Caledonian Market. "Here are acres of every imaginable sort of second-hand objects for sale, from broken plates to costly Chinese porcelain, from discarded stoves to Queen Anne silver, from dirty old mattresses to Chippendale chairs. You may buy old clothes or stuffed birds or a Royal coat of arms or a Siamese Buddha with an enigmatic smile. Food there is as well, and there are miles of new cotton or wool-stuffs, and thousands of housewives with newspaper parcels and nets and perambulators, and curio dealers or amateurs bargain-hunting. Indians in turbans are selling peanuts, children run wild, and generally a fresh breeze is blowing over this northern hill.

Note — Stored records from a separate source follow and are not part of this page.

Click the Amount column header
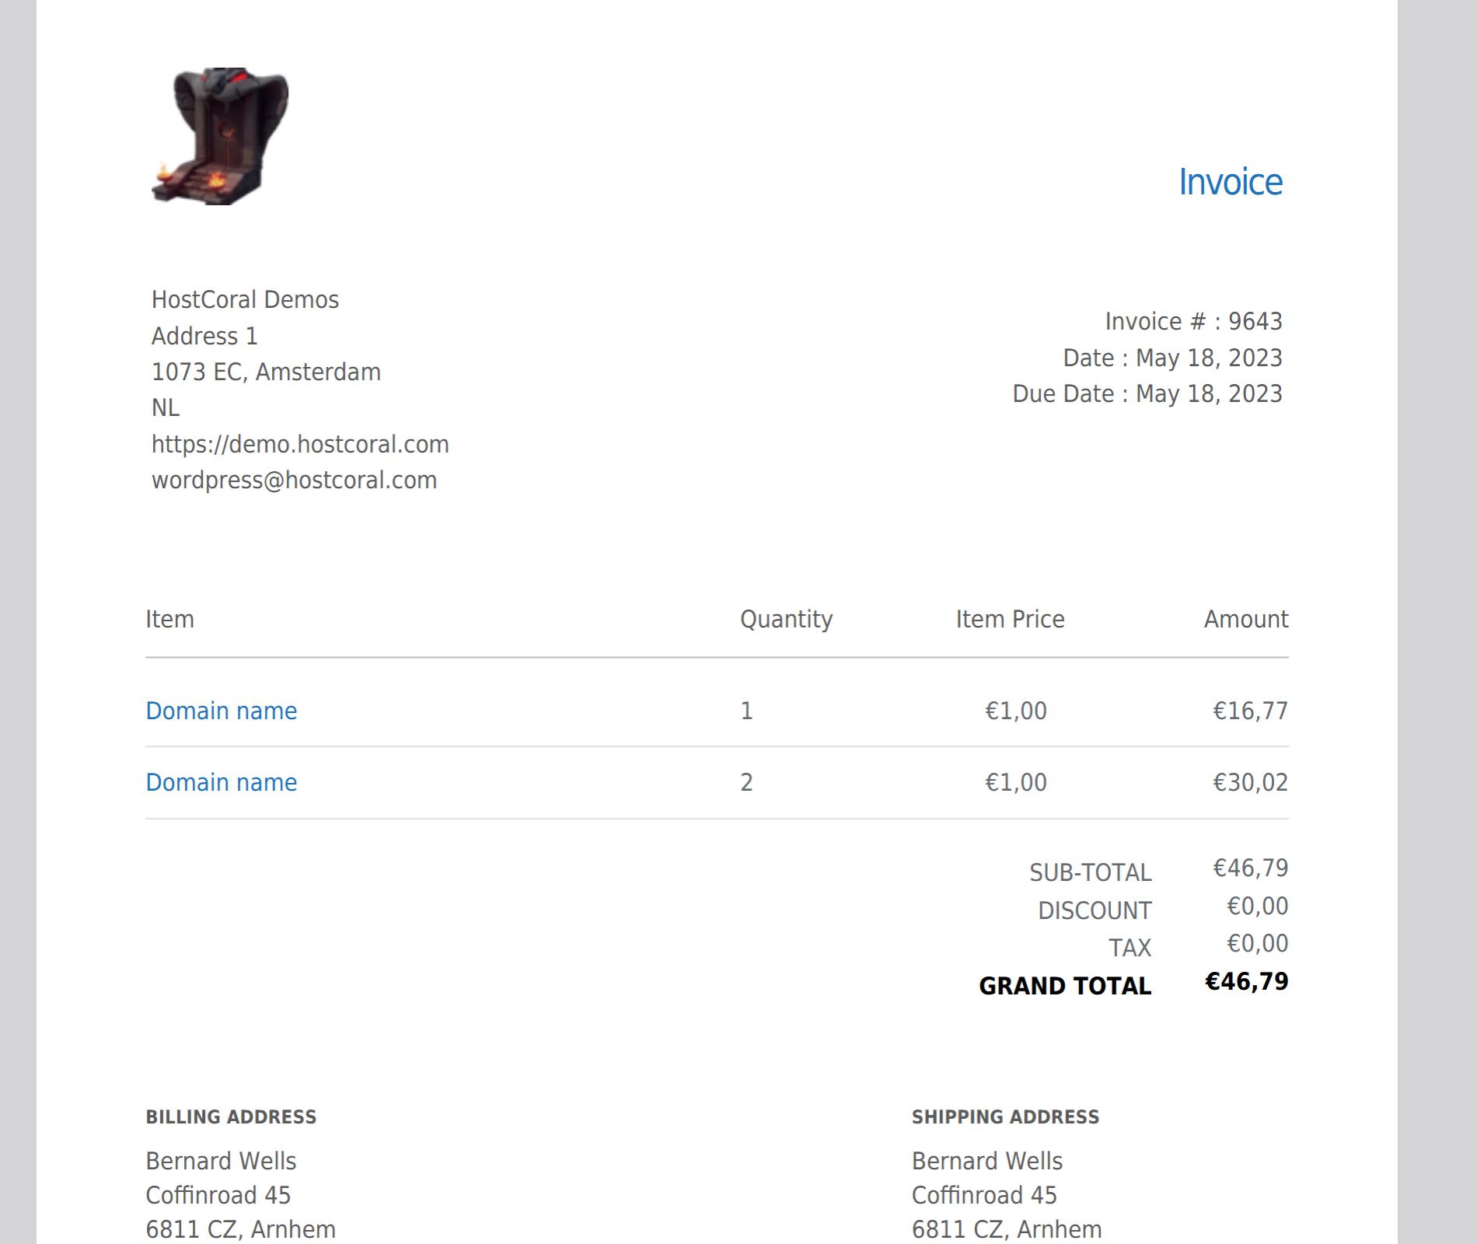 [x=1245, y=619]
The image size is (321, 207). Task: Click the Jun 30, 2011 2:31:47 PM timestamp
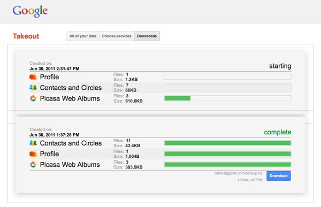pos(54,68)
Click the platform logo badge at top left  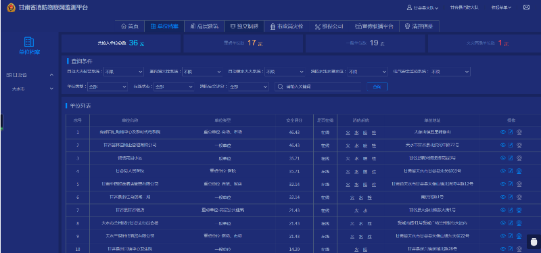[x=11, y=7]
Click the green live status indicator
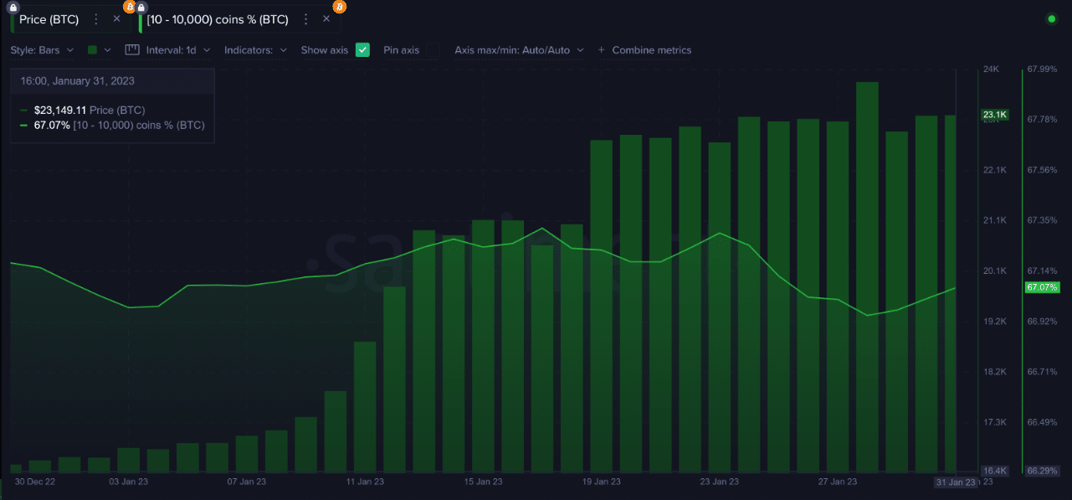 tap(1051, 18)
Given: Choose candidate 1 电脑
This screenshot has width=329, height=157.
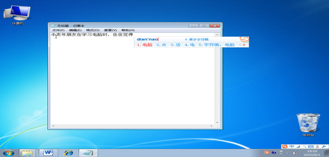Looking at the screenshot, I should point(145,45).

This is the busy, popular, cheery workmen's London, with plenty to occupy eye and brain."
Unemployed people in Hyde Park. "Compare the Tuileries and Champs-Élysées with Hyde Park, which occupies a corresponding site; Paris created the world’s finest street perspective and laid out beautiful gardens, but all you can do in them is to walk or to sit, and not for one minute will you forget that you are in town. Hyde Park, enclosed by railings, is a separate world; at its gates town ceases; cars go round it, inside is peace. Hyde Park is not, I consider, London's loveliest park, but it is its most many-sided."

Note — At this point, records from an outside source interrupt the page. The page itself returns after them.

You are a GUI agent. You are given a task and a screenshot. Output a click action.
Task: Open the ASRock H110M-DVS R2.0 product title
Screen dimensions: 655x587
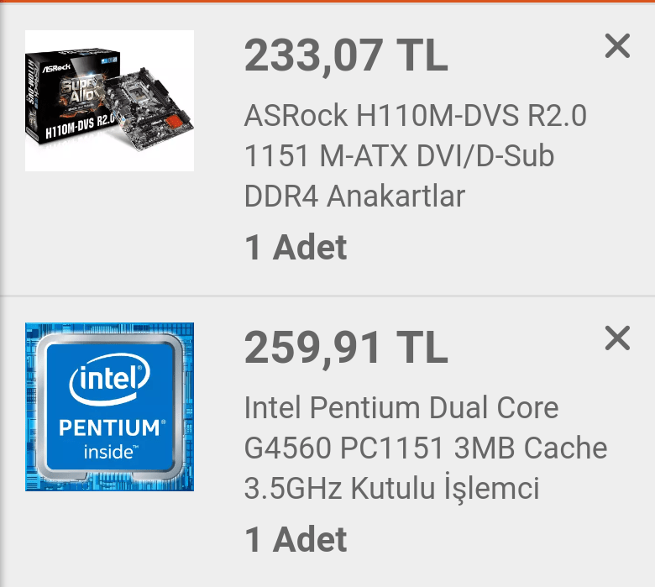pyautogui.click(x=416, y=116)
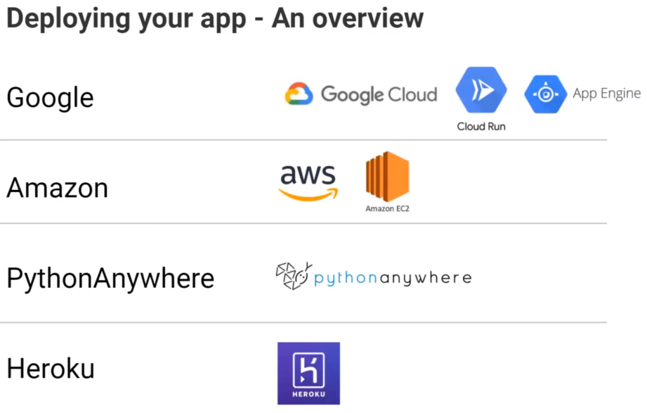Click the blue 'python' part of the wordmark
647x413 pixels.
346,278
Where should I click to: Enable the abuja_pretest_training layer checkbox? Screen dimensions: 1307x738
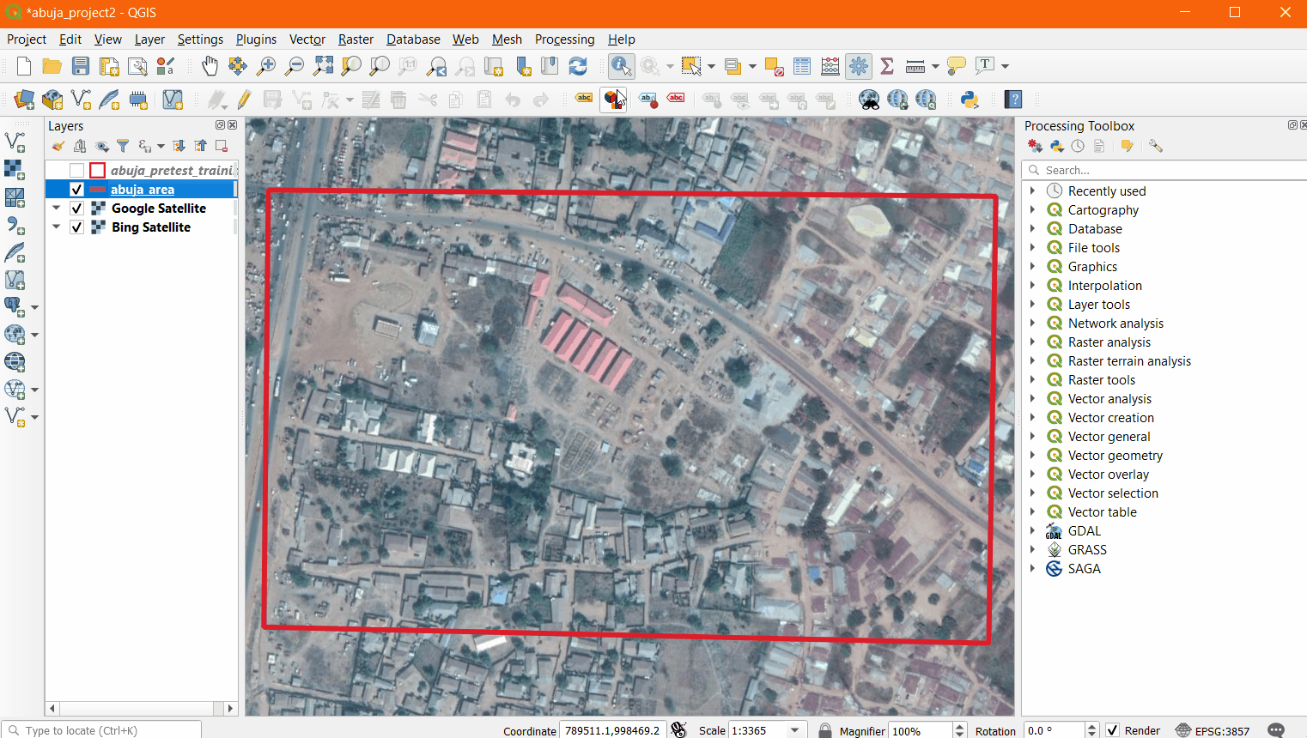point(76,171)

A newspaper stand in Leicester Square. "[Americans] may even find their newspapers sold in the streets, while continentals will miss the newspaper stalls of Paris which cater for all nations, and have some difficulty in discovering the few shops where they can find the papers they are used to. London has made concession to the Americans, but they are, after all, half foreign only."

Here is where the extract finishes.